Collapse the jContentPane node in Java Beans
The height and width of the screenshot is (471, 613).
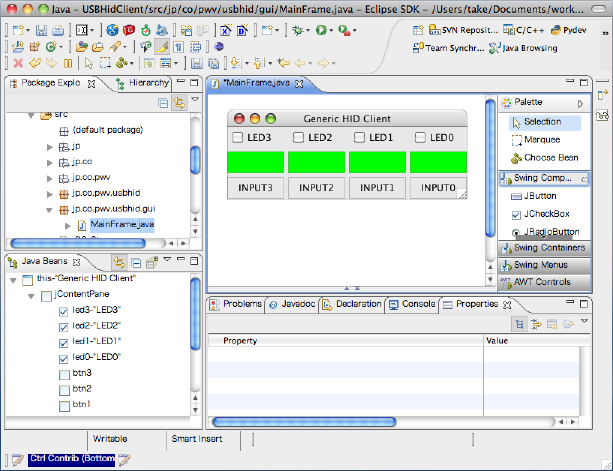point(29,294)
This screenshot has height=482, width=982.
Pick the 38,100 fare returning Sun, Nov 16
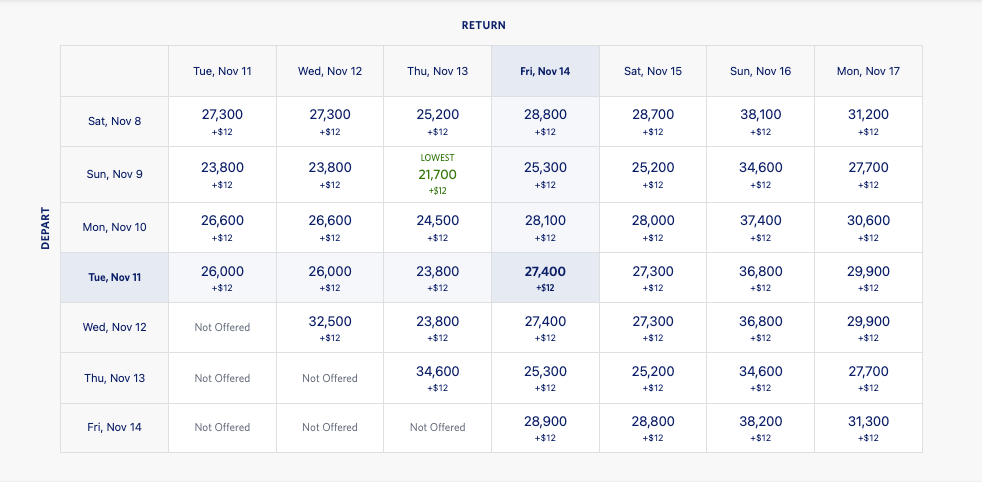coord(761,121)
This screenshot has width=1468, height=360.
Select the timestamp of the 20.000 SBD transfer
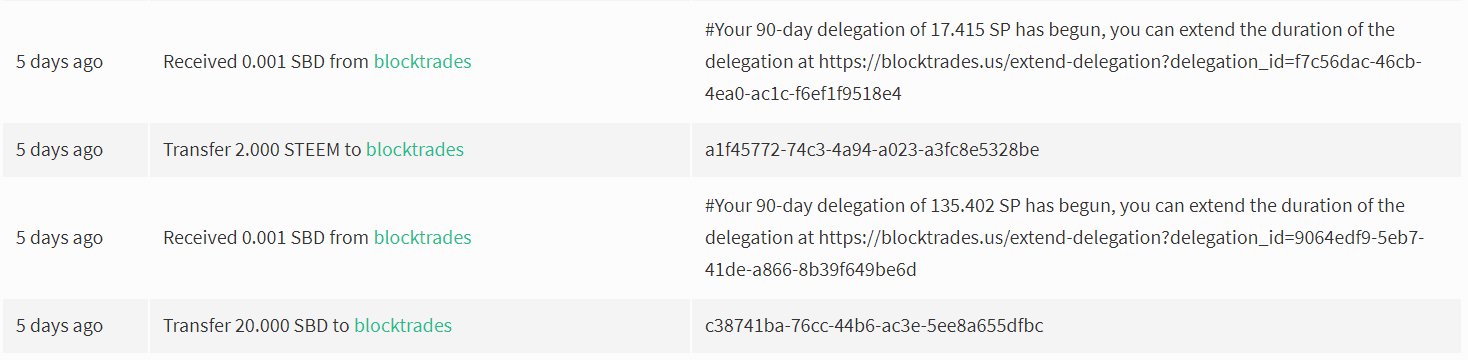point(59,326)
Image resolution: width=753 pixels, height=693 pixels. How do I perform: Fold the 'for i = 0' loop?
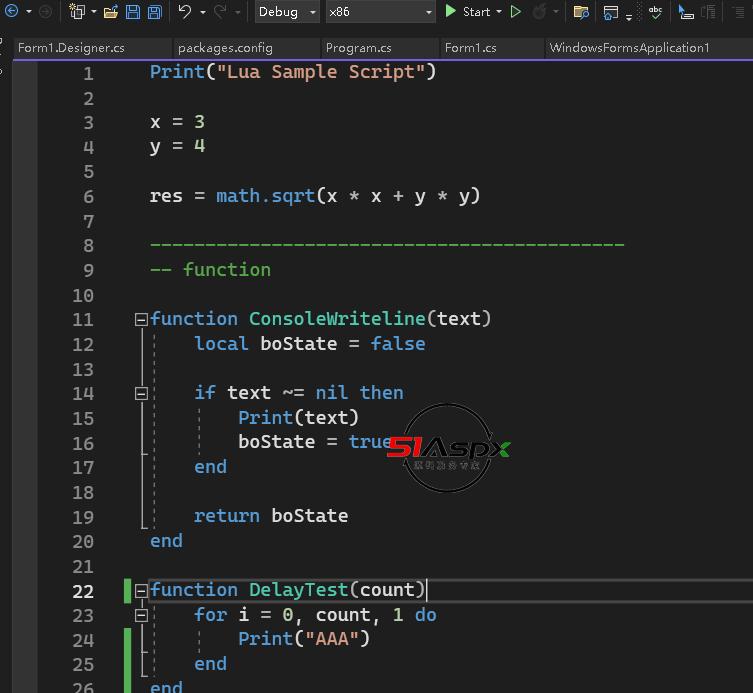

= = = = = = =

Task instructions:
No pictures go in the copy. Retype exactly the lines from the one with "Select the timestamp" through the last line of the entries above, both included, and nothing more.

Exercise solution:
Select the timestamp of the 20.000 SBD transfer
point(59,326)
Image resolution: width=753 pixels, height=693 pixels. How do I perform: Fold the 'for i = 0' loop?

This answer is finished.